This Shadow Boxing Workout Is Chock Full of Tips To Help Put Power Behind Your Punches
Unless you’re Muhammad Ali, the idea of floating like a butterfly and stinging like a bee can seem difficult to even comprehend, let alone put into action.
That’s because boxing—or, shadow boxing, if you’re without a bag or partner—is all about doing multiple things at the same time. You want to be grounded but light on your feet, in a rhythm but unpredictable, fast but still powerful.
Fear not: With the right coaching, you can do it. In this 20-minute cardio shadow boxing workout, Rumble trainer Beth Gold will help you unlock the key to putting power behind your jabs, uppercuts, and other punches.
Your base is where it all begins. Boxer stance is when you have one foot forward and your dominant foot stepped back. But you “don’t want to be on a tightrope.” Gold advises that you want to stay nice and grounded in that split stance. Make sure your knees have a soft bend, your weight is equally distributed between both feet, and you’re spreading evenly through all four corners of your feet.
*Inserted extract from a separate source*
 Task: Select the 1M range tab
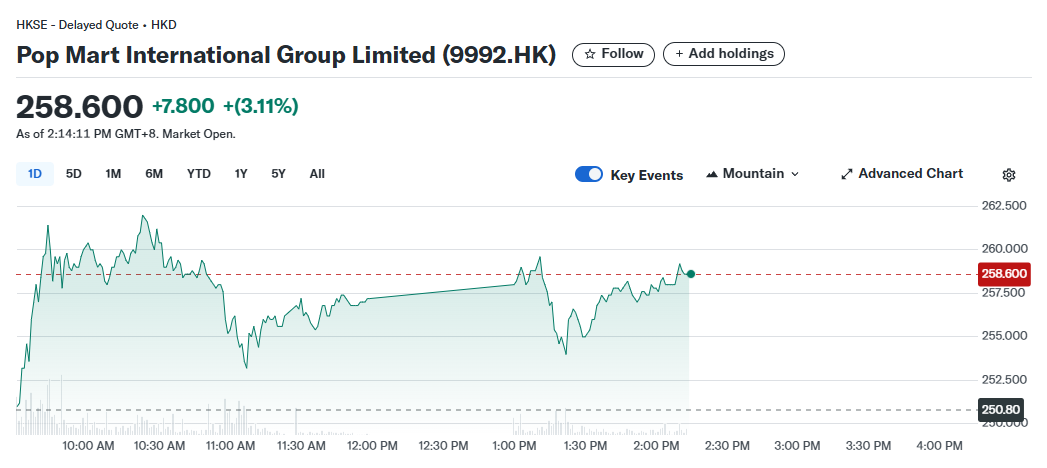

Until, that is, it’s time to move. Gold walks you through how your body weight should be shifting, and the muscles besides just your arms that should be engaging when you’re throwing a punch—without letting the power of the punch throw you off your base.
“I’m not coming up to my toes, I’m staying low, staying grounded,” Gold explains.
This is how Gold articulates the sometimes invisible mechanics that make the difference between just thrusting your arms out there and cutting through the air (or, maybe eventually your opponent) with power.
“As you throw your jab, think about springing off your back foot, and rotate your shoulder down,” says Gold.
Gold has plenty more tips to be channeling your inner butterfly-slash-bee in this 20-minute workout that's sure to get your heart pumping. It’s also low impact, which means “it’s going to be super easy on your joints, but you’re still going to get a really good sweat,” Gold says.